(TASK SET):
1. In two sentences, summarize the blog post about the spoiled chicken.
2. Render this sentence from the blog post about the spoiled chicken into Spanish: "Finally, on Friday, my poor sister-in-law had a run-in with the garbage men."

Wednesday, September 9, 2009

The Maggot Mistake

You learn something every day if you're careful enough to pay attention, and sometimes even if you're not the blunt force of an experience is enough to learn you anyway. In any case, the following is a bit of a long form apology to my sister-in-law, who suffered grave embarassment due to an act of goodwill on my part gone wrong.

Jill (The Special Lady) and I were until recently living with our in-laws waiting to close on the house, and during that time, after a decade or more calling my own shots, I slowly learned how to be a gracious long-term houseguest. It's small things that make a difference, chipping in for groceries, closing doors and turning out lights, putting stuff away, doing dishes, not pumping the AC out at 69 degrees.

Around a house with 3 children the ambient entropy creates a consistent list of chores and so it's nice to tackle a thing or two that slips through the cracks without expectation of praise or remuneration.

So, one Monday back in August we were really feeling generous and decided a civil thing would be to barbecue the five pounds of chicken Jill's sister had bought and hadn't gotten around to yet. We got home after work and opened the fridge to discover a full-blown funk odyssey underway. Raw chicken doesn't keep forever. No matter, I wrapped it in a plastic bag and took it out to the trash and we went out and bought more chicken.

Now, coming from San Francisco, where high taxes pay for niceties like twice-weekly trash pick-up and mild weather slows the decaying forces of archaea and insects, you can toss out 5 pounds of spoiled chicken and not think twice. In the Philly burbs, during the hottest week of August with once-weekly trash detail on Friday, this was a bad idea.

By Wednesday a new evil was in the air and accompanying that stink was a writhing maggot orgy that was even scaring off the supernaturally-ravenous Bala Cynwyd squirrel population (who had previously eaten squirrel-sized holes in the plastic lids of the garbage cans in their lust for human trash). At the same time as it was revolting, it was also kind of spectacular how life could respond with such abundance. I'm not officially-licensed in this kind of math, but if I had to guess I'd say there were 100,000 maggots in that trash can, easy, each one furiously wiggling like a grain of soft-cooked white rice on ecstacy.

The thought of a spray-bottle of bleach crossed my mind, as did gasoline and flame, but recalling how gross problems can unexpectedly snowball, I decided against introducing toxic chemicals or comustible fuel into the situation. Which made things a test of endurance to see how bad things could get before Friday.

Finally, on Friday, my poor sister-in-law had a run-in with the garbage men. She happened to be out on the drive way when they came, and had no option but to take their cold, judging stares as they removed our low-rent, little problem.

My excuse is that I was just trying to make a nice, home-cooked meal and take out the trash. But it was my mistake and that should have been me facing down those garbage men. Jo-Anne if you're reading, I apologize.

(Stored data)
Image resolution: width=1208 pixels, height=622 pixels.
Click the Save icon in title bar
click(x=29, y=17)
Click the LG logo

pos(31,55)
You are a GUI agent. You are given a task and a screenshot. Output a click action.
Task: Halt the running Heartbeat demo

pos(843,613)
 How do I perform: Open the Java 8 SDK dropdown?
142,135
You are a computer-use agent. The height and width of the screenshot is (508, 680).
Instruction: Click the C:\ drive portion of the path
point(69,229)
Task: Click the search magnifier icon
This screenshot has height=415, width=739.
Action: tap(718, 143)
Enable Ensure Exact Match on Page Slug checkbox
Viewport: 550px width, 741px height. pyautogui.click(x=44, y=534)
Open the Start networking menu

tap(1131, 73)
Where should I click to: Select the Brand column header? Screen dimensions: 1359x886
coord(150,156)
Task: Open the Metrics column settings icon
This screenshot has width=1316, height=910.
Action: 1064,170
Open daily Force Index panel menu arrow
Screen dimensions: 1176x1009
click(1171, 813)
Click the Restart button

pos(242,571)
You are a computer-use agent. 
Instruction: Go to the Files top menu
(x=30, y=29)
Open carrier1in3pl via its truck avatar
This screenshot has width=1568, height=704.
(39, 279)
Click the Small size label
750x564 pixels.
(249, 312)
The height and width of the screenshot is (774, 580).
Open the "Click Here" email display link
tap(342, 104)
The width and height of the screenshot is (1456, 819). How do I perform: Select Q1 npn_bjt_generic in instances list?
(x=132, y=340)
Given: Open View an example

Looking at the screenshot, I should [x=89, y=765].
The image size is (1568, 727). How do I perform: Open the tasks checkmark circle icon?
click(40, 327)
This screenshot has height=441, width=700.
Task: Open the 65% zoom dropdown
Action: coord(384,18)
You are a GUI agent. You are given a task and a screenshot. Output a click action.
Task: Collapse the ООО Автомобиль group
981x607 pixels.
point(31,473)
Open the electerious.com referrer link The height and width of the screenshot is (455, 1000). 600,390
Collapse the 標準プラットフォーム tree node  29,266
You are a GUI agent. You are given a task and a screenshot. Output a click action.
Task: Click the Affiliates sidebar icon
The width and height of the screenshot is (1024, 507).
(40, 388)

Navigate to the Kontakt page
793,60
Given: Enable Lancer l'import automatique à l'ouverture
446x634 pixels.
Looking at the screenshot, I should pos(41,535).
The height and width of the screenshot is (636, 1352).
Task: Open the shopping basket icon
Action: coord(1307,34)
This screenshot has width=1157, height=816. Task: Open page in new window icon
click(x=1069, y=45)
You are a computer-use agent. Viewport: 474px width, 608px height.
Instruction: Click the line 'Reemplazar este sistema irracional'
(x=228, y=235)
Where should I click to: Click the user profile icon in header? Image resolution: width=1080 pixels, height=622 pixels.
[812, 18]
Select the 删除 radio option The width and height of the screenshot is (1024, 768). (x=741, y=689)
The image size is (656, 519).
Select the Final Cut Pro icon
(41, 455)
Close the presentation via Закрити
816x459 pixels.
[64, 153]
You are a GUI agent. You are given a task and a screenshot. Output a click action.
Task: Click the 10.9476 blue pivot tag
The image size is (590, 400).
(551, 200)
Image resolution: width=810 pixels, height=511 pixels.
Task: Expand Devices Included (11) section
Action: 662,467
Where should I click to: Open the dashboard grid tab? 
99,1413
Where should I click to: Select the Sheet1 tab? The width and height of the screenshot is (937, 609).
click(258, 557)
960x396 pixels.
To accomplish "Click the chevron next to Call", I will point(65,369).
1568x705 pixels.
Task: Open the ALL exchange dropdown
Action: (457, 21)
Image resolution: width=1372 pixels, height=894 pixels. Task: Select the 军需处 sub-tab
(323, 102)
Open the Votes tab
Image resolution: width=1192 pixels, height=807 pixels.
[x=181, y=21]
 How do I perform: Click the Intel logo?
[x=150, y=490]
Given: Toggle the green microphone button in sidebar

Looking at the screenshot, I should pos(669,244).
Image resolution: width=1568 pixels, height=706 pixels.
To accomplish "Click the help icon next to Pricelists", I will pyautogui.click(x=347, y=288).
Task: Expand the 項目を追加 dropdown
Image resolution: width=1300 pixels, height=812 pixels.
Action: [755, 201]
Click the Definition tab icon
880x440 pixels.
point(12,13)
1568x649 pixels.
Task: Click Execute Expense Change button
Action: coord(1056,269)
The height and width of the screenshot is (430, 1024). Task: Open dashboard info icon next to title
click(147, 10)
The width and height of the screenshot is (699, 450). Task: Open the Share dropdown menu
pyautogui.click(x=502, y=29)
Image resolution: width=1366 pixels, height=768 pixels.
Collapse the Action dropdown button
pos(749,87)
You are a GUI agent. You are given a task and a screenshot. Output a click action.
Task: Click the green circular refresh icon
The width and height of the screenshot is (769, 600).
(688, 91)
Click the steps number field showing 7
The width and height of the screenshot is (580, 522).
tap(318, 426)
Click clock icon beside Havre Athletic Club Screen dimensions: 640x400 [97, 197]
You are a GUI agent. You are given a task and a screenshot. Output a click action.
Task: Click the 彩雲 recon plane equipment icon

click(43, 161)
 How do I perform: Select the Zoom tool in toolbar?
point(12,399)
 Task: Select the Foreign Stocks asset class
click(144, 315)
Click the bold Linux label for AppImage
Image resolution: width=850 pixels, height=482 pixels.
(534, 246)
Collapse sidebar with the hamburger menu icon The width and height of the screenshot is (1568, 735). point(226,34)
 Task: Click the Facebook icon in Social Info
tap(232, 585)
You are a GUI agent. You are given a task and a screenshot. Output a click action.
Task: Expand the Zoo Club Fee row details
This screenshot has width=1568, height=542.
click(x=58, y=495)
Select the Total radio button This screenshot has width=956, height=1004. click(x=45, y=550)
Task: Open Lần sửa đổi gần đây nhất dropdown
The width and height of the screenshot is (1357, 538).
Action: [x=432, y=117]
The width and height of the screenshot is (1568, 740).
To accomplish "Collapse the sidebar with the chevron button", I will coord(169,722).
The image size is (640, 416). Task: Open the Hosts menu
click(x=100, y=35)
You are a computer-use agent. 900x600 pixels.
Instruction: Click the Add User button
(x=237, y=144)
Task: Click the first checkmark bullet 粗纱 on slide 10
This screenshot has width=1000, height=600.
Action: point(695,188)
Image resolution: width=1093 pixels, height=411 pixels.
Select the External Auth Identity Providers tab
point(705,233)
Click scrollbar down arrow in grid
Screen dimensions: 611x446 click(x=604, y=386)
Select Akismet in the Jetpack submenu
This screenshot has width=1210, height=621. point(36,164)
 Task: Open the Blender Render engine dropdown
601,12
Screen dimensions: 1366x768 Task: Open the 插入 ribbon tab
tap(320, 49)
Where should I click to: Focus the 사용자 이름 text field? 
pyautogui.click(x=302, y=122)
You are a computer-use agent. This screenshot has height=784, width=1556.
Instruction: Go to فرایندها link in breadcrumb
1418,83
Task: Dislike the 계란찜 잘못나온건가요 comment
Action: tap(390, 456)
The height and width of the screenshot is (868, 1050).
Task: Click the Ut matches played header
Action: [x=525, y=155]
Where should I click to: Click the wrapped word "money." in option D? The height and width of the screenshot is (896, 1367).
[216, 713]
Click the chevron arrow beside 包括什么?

(SOLUTION LIST):
1. While living with in-laws before closing on a house, the writer threw five pounds of spoiled raw chicken into the trash during the hottest week of August, and with pickup only on Friday, a huge maggot infestation had developed by Wednesday. When the garbage men came on Friday, the writer's sister-in-law, Jo-Anne, happened to be in the driveway and had to take their judging stares, so the post ends with an apology to her.

2. Finalmente, el viernes, mi pobre cuñada tuvo un encontronazo con los basureros.